──────── Dataset records
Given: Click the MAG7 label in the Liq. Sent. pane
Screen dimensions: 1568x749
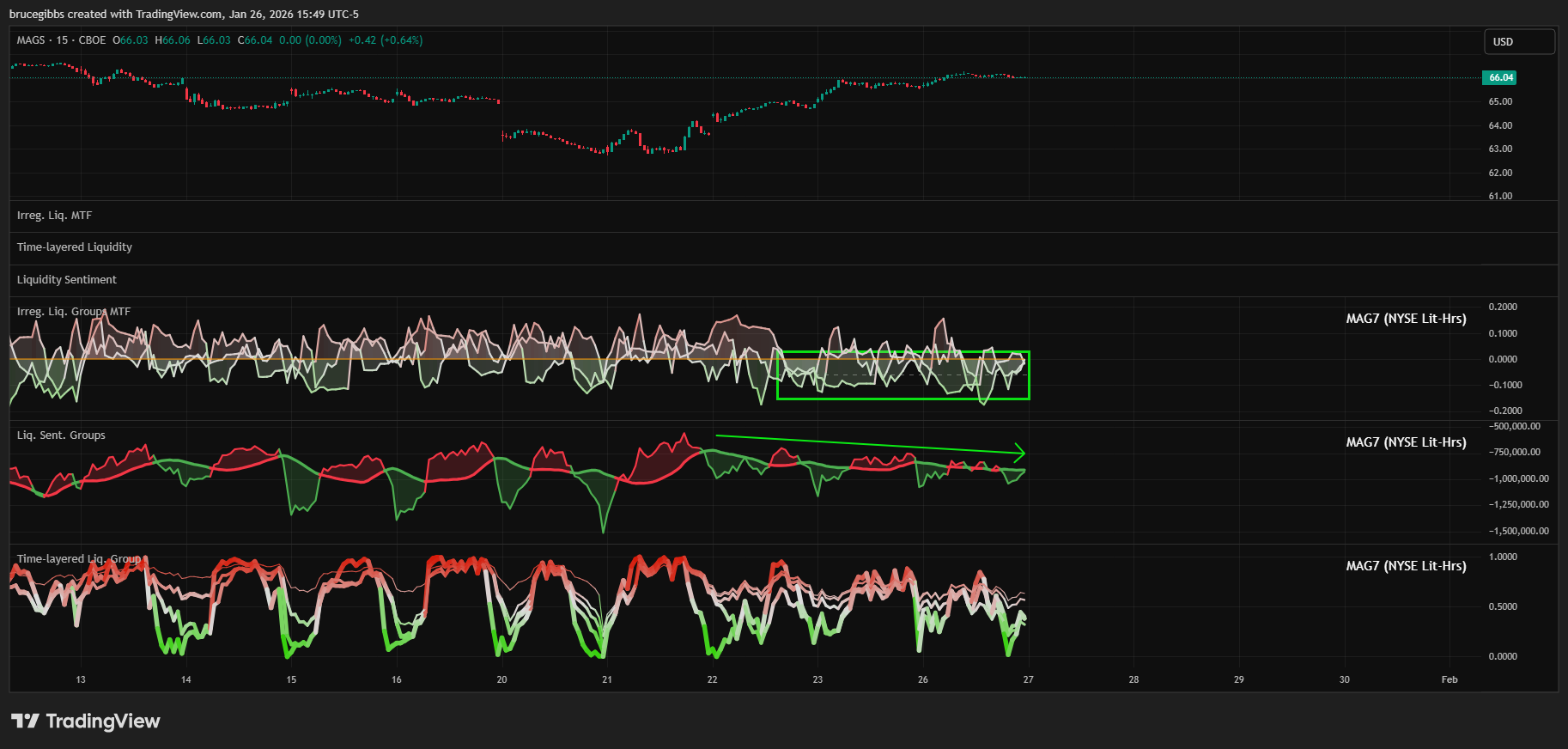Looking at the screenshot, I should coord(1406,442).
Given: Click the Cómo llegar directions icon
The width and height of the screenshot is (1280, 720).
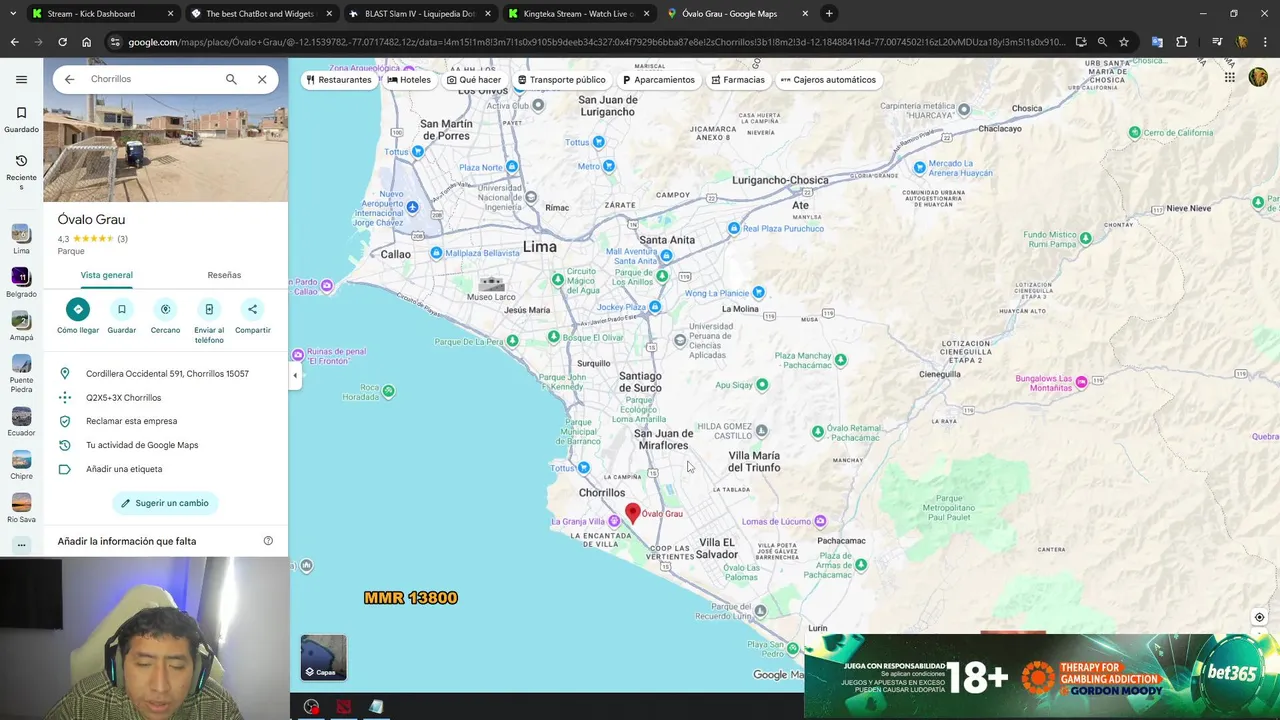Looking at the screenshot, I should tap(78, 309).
────────────────
──────── Dataset records
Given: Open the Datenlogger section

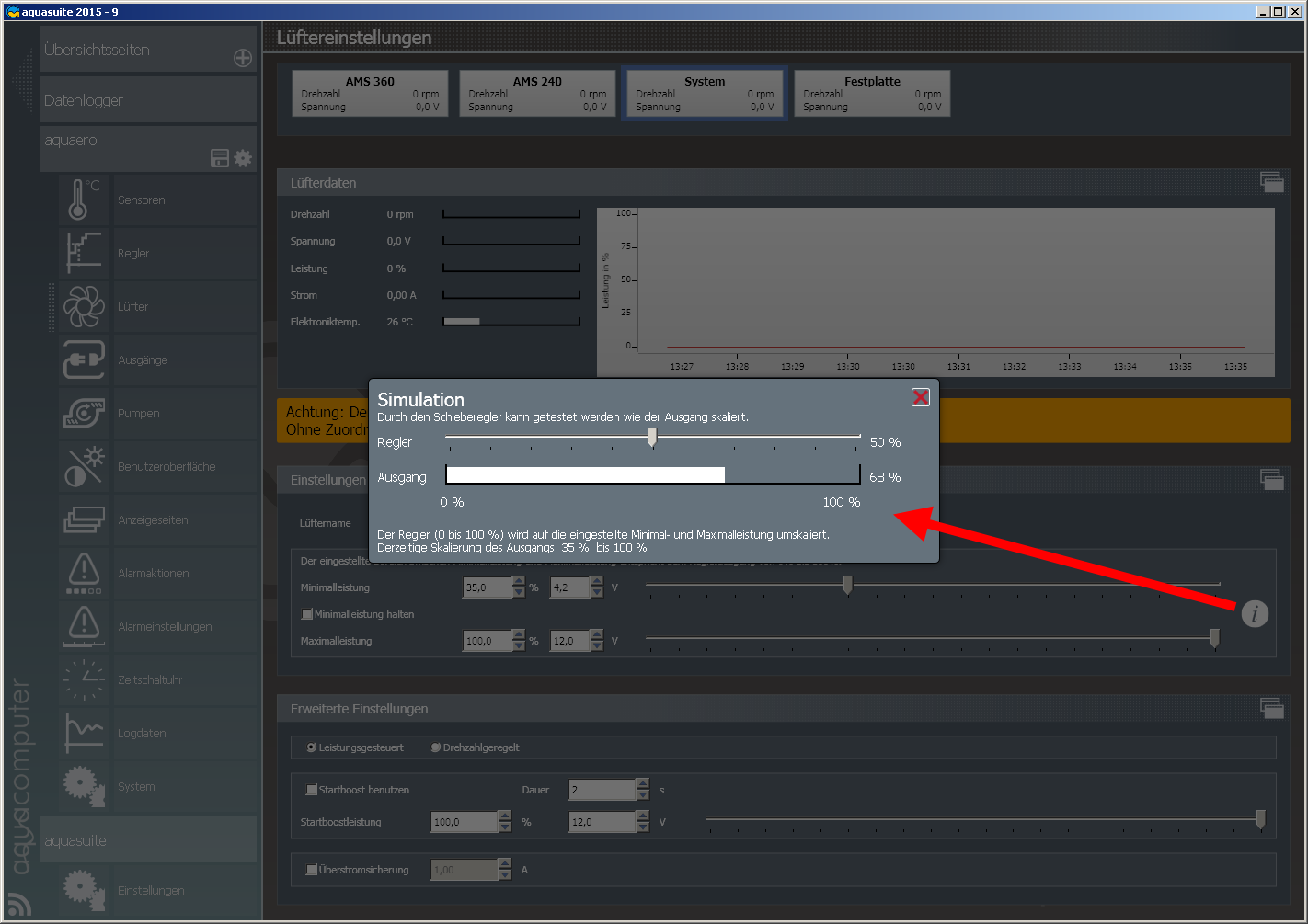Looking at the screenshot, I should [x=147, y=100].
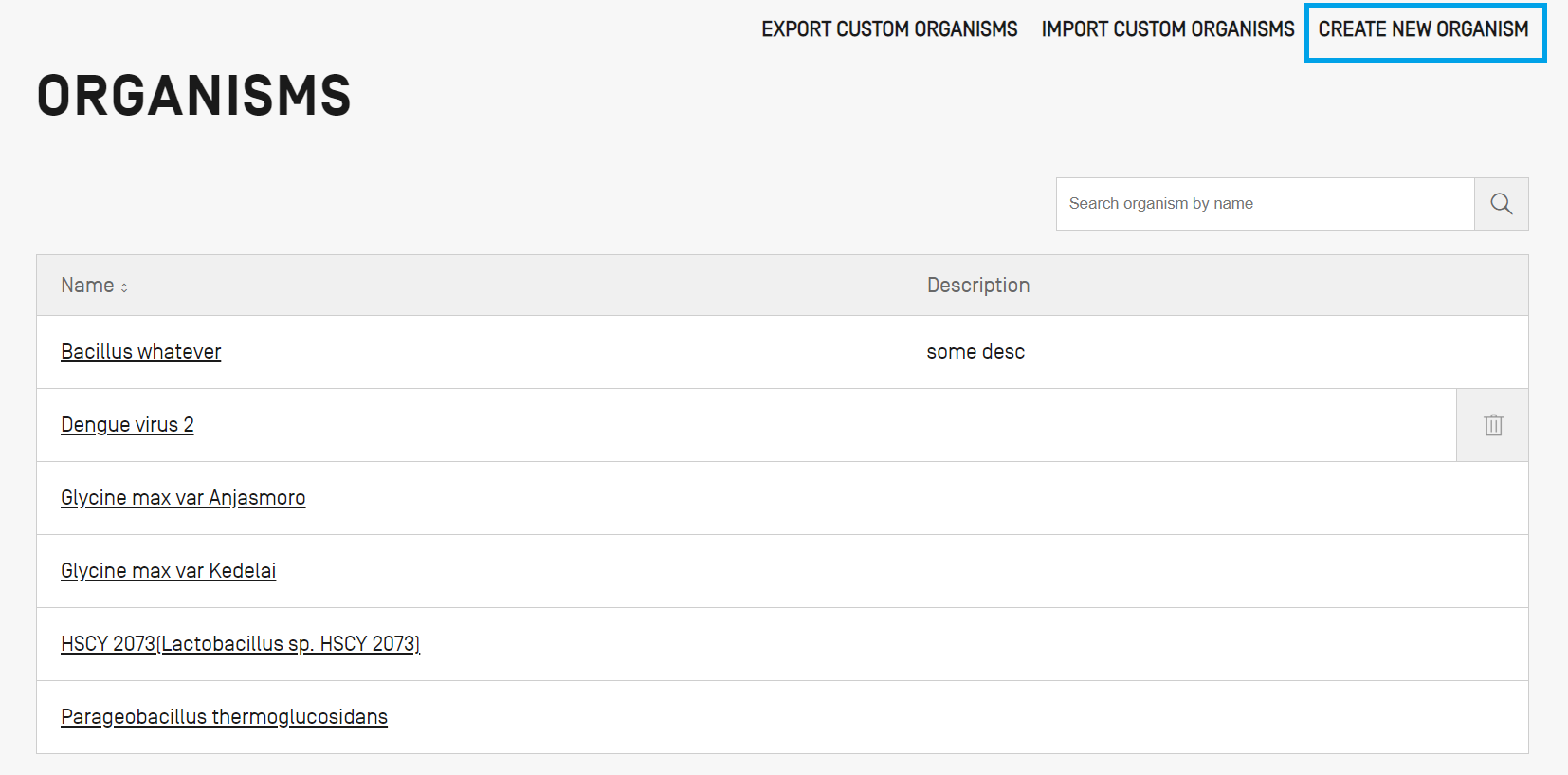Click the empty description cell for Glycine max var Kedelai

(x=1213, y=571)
────────────────
» Problem description: Put the rows from the line with "Given: Click the MAG7" up to and including the line with "Looking at the screenshot, I should tap(78, 309)." into a JSON list of strings, one string per line, with blank lines skipped and the pictures left out.

» Complete output:
[
  "Given: Click the MAG7 label in the Liq. Sent. pane",
  "Screen dimensions: 1568x749",
  "Looking at the screenshot, I should coord(1406,442).",
  "Given: Click the Cómo llegar directions icon",
  "The width and height of the screenshot is (1280, 720).",
  "Looking at the screenshot, I should tap(78, 309)."
]